--- Start ---

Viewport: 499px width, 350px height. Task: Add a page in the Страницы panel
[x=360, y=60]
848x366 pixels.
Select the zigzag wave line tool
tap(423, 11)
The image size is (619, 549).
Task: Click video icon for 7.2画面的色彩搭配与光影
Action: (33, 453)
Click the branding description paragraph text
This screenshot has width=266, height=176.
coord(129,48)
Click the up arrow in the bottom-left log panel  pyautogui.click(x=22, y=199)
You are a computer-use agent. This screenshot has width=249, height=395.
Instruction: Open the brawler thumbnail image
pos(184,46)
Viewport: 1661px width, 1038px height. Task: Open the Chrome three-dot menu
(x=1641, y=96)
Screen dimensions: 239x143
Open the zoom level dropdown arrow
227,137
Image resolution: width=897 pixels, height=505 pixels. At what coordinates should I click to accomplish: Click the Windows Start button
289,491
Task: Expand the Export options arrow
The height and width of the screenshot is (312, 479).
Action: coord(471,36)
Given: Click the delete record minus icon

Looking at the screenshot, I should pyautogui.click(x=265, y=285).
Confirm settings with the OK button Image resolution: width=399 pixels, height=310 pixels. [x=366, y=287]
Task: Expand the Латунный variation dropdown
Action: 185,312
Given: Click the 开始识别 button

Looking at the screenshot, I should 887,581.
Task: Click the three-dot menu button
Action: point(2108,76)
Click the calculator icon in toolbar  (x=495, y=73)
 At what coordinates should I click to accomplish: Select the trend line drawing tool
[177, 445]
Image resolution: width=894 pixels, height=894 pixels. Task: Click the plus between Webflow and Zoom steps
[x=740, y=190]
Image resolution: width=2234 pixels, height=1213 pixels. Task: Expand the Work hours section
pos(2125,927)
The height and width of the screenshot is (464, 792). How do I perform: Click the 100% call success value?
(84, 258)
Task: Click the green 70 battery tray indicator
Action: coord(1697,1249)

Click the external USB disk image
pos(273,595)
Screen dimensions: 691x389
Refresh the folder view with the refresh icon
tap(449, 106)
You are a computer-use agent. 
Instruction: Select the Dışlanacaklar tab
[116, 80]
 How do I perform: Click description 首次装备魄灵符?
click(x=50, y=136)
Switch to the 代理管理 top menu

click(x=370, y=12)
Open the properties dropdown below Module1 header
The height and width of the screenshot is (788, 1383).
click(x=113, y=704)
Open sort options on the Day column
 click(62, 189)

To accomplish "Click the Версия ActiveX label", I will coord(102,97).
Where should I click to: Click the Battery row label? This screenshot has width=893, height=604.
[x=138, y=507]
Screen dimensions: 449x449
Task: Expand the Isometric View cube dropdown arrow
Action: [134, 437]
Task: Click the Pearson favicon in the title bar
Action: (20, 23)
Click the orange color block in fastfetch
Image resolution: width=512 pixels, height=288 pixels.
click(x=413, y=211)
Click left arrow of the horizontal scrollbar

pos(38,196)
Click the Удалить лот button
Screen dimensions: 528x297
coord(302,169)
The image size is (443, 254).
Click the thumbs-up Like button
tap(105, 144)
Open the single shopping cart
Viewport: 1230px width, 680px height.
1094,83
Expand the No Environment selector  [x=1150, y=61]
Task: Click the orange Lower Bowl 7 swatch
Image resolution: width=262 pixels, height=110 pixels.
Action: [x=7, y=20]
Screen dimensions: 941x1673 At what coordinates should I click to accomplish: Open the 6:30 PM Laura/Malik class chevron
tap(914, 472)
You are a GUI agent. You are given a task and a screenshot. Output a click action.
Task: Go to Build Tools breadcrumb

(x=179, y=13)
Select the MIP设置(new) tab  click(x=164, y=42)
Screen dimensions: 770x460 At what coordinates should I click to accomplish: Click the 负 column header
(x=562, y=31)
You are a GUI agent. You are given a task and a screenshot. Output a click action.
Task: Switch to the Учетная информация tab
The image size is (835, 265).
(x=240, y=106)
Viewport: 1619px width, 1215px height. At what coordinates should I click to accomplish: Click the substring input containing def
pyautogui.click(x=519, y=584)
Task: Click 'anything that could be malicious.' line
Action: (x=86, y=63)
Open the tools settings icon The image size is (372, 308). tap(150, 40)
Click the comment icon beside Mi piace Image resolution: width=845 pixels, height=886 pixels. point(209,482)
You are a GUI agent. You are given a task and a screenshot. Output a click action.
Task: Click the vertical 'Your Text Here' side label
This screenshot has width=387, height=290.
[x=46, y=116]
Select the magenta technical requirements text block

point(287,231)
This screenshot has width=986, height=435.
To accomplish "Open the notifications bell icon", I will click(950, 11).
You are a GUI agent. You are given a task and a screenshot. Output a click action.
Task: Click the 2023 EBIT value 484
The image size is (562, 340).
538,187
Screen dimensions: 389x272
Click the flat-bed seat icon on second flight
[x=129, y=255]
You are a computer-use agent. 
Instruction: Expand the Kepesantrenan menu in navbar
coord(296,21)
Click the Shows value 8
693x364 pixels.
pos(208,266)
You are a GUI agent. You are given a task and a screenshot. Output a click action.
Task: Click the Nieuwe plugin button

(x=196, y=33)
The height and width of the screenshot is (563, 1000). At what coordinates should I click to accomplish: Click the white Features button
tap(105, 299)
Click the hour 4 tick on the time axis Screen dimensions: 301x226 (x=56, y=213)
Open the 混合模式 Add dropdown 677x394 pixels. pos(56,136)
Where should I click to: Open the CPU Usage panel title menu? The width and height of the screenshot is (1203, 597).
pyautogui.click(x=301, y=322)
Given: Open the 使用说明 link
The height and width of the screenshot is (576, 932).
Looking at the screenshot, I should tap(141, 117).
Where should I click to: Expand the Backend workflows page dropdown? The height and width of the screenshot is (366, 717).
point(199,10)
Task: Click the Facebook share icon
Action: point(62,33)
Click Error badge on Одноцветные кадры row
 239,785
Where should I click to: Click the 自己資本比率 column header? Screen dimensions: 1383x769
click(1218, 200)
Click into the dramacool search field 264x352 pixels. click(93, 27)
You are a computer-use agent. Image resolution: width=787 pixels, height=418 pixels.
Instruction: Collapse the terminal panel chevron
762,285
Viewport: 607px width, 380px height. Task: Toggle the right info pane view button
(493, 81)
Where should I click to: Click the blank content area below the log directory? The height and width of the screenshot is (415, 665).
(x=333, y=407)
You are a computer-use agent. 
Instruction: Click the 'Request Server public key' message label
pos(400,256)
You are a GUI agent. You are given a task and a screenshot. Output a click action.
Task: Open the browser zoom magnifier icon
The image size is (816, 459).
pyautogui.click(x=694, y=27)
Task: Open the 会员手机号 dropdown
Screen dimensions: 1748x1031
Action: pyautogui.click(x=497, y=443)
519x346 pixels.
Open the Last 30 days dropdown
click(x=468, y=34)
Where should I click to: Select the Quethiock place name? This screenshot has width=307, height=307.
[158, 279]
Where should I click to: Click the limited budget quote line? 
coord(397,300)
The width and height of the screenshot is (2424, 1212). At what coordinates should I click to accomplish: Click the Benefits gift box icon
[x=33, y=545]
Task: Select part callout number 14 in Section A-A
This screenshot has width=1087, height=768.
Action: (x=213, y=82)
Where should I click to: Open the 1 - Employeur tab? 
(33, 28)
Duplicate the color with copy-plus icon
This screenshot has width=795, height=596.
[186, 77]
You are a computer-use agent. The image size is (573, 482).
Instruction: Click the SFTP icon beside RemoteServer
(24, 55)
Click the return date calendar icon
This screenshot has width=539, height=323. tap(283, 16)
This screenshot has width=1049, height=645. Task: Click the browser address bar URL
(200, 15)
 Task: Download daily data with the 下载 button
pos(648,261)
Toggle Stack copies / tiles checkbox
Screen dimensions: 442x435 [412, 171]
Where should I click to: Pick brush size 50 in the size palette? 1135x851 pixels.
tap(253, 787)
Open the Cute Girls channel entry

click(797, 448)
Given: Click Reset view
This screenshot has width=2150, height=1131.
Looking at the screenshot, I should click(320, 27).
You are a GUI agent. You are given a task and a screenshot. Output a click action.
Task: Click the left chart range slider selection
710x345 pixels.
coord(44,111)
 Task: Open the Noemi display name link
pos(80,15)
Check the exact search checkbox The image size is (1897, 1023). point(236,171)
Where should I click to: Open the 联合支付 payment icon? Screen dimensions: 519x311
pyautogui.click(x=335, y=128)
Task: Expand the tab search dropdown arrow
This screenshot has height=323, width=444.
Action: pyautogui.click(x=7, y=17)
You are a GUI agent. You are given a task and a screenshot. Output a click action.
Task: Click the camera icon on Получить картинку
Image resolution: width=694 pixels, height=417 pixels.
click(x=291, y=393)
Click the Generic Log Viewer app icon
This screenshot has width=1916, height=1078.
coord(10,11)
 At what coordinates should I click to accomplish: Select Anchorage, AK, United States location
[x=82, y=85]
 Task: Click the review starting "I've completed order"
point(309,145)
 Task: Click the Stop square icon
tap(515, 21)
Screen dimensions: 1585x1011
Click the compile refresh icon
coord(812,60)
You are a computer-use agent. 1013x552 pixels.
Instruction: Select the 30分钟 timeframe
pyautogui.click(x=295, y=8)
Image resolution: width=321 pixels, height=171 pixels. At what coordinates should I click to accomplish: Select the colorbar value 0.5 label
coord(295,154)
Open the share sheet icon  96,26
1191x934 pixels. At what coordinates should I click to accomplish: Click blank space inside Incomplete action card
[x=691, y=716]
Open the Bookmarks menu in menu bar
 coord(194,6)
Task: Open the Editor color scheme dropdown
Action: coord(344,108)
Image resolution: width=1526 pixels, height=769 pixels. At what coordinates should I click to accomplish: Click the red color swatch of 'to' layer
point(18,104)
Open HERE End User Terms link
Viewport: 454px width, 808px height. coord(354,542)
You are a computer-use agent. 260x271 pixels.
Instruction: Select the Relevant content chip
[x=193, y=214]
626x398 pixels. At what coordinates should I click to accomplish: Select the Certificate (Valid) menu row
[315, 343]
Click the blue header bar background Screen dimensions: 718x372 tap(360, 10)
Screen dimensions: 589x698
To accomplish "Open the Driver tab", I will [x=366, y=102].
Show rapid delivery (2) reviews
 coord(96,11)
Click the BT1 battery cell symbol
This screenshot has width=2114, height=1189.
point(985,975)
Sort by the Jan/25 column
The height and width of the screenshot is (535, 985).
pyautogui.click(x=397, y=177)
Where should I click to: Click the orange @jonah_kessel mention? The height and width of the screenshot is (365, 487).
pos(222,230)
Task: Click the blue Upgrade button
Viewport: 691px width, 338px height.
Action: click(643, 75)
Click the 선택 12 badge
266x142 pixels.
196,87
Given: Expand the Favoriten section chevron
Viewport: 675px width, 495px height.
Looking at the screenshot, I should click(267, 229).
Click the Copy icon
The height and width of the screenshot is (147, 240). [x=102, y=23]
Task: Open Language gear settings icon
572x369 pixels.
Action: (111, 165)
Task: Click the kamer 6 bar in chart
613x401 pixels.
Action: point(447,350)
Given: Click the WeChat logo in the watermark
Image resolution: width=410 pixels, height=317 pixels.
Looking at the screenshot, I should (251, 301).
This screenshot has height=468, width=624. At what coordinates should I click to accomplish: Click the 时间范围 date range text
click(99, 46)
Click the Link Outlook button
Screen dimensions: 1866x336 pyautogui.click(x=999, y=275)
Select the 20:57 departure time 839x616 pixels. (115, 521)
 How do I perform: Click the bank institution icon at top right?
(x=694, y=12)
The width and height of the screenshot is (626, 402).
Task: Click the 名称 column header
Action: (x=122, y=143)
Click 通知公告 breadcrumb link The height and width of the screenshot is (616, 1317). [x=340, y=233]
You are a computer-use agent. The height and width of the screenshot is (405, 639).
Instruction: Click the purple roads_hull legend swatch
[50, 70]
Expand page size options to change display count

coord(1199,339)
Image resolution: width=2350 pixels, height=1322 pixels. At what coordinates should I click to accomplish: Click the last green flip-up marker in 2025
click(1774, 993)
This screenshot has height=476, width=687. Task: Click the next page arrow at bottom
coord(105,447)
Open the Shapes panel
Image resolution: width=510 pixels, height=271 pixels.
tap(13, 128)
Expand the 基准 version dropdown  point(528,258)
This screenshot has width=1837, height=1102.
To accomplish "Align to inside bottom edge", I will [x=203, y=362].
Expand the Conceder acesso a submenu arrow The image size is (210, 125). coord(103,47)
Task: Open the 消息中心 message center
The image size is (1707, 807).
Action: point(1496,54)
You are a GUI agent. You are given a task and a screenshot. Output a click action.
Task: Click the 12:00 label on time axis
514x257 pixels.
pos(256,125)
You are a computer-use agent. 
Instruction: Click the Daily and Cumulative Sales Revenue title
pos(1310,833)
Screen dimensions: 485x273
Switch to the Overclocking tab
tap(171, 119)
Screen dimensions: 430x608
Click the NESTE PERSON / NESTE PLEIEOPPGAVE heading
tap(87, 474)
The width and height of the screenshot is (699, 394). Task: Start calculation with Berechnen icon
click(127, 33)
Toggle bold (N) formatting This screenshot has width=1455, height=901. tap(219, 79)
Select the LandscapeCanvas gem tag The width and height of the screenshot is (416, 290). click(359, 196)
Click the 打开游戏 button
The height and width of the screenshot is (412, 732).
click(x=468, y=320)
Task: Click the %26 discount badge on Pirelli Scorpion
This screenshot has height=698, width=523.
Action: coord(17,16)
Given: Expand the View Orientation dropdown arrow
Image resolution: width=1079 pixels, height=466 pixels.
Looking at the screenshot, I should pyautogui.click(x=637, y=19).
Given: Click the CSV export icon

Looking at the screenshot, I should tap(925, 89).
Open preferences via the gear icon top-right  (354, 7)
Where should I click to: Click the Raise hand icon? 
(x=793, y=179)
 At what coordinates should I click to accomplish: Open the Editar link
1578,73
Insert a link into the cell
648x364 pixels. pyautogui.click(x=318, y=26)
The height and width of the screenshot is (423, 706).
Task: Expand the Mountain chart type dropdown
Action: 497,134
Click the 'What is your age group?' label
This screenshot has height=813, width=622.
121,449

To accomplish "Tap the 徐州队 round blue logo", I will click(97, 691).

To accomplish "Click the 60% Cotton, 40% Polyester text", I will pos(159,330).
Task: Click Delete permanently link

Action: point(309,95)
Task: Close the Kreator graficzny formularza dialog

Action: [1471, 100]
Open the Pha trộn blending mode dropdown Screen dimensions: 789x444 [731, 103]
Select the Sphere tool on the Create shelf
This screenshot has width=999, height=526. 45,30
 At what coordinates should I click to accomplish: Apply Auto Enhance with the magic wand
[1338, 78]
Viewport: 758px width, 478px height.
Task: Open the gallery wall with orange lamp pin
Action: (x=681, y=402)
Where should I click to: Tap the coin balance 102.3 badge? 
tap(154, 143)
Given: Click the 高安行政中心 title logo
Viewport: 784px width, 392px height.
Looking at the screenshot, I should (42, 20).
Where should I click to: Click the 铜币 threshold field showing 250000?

--- End ---

Please put the records from the line with "Where should I click to: Click the Battery" to the line with "Expand the No" into a numbered list, leaving out blank lines.

1. Where should I click to: Click the Battery row label? This screenshot has width=893, height=604.
2. [x=138, y=507]
3. Screen dimensions: 449x449
4. Task: Expand the Isometric View cube dropdown arrow
5. Action: [134, 437]
6. Task: Click the Pearson favicon in the title bar
7. Action: (20, 23)
8. Click the orange color block in fastfetch
9. Image resolution: width=512 pixels, height=288 pixels.
10. click(x=413, y=211)
11. Click left arrow of the horizontal scrollbar
12. pos(38,196)
13. Click the Удалить лот button
14. Screen dimensions: 528x297
15. coord(302,169)
16. The image size is (443, 254).
17. Click the thumbs-up Like button
18. tap(105, 144)
19. Open the single shopping cart
20. Viewport: 1230px width, 680px height.
21. 1094,83
22. Expand the No Environment selector  [x=1150, y=61]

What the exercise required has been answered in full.